====== DATA FOR ANALYSIS ======
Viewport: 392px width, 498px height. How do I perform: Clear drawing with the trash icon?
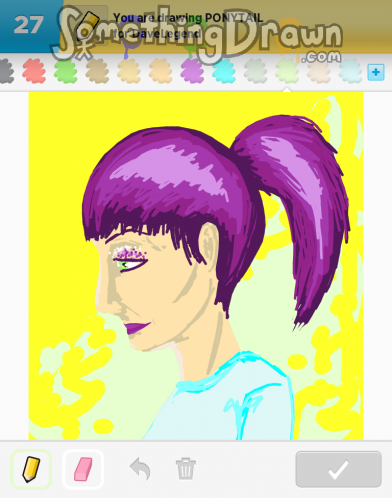186,469
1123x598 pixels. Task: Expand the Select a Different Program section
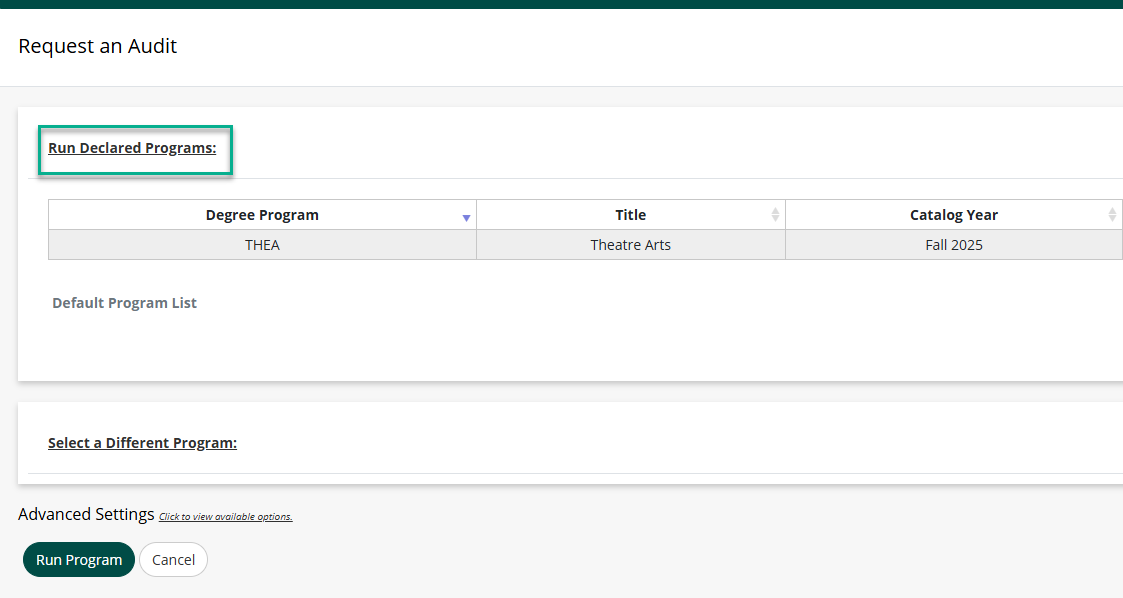(142, 442)
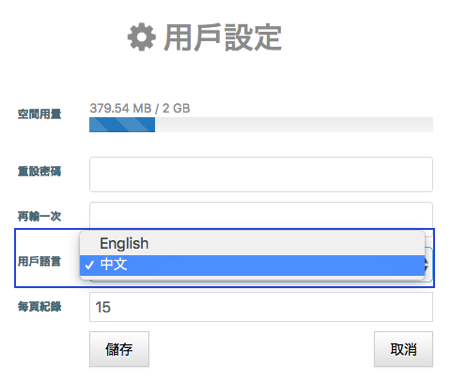Click the 2 GB total capacity text
The image size is (451, 385).
(x=176, y=108)
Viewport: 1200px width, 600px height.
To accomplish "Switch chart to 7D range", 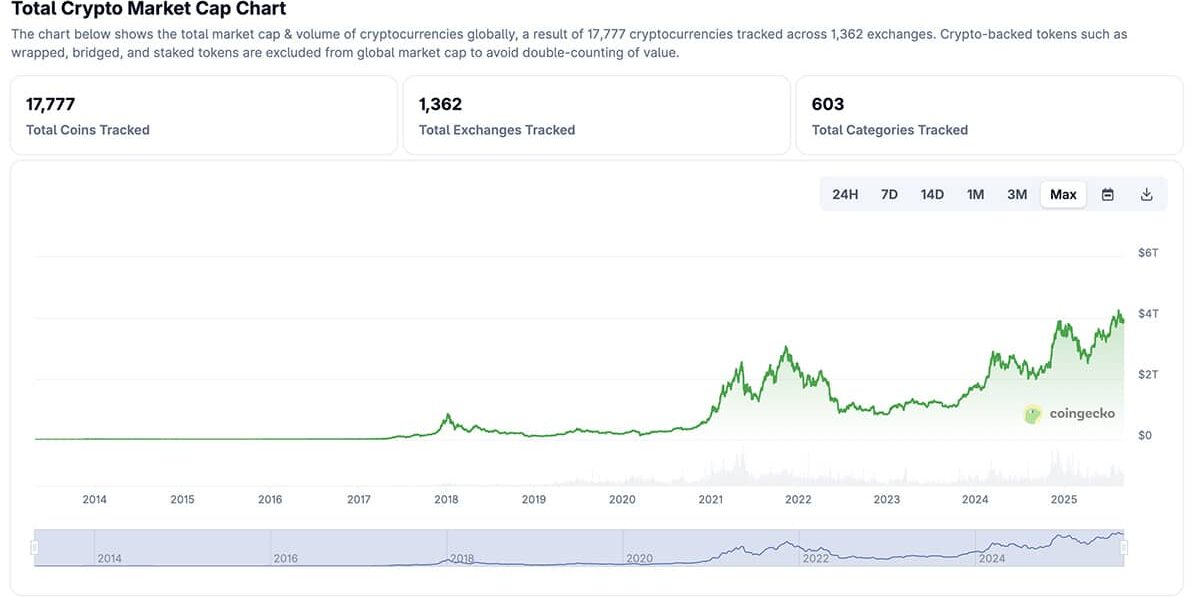I will click(x=889, y=194).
======
REQUIRED WORK: Repeat only what lies between the start of the data and the end of the line containing "Viewport: 1200px width, 600px height.", exactly, with pictures left out.

ANSWER BELOW:
Viewport: 392px width, 498px height. How do I perform: Clear drawing with the trash icon?
186,469
1123x598 pixels. Task: Expand the Select a Different Program section
(142, 442)
Click the 2 GB total capacity text
The image size is (451, 385).
(x=176, y=108)
Viewport: 1200px width, 600px height.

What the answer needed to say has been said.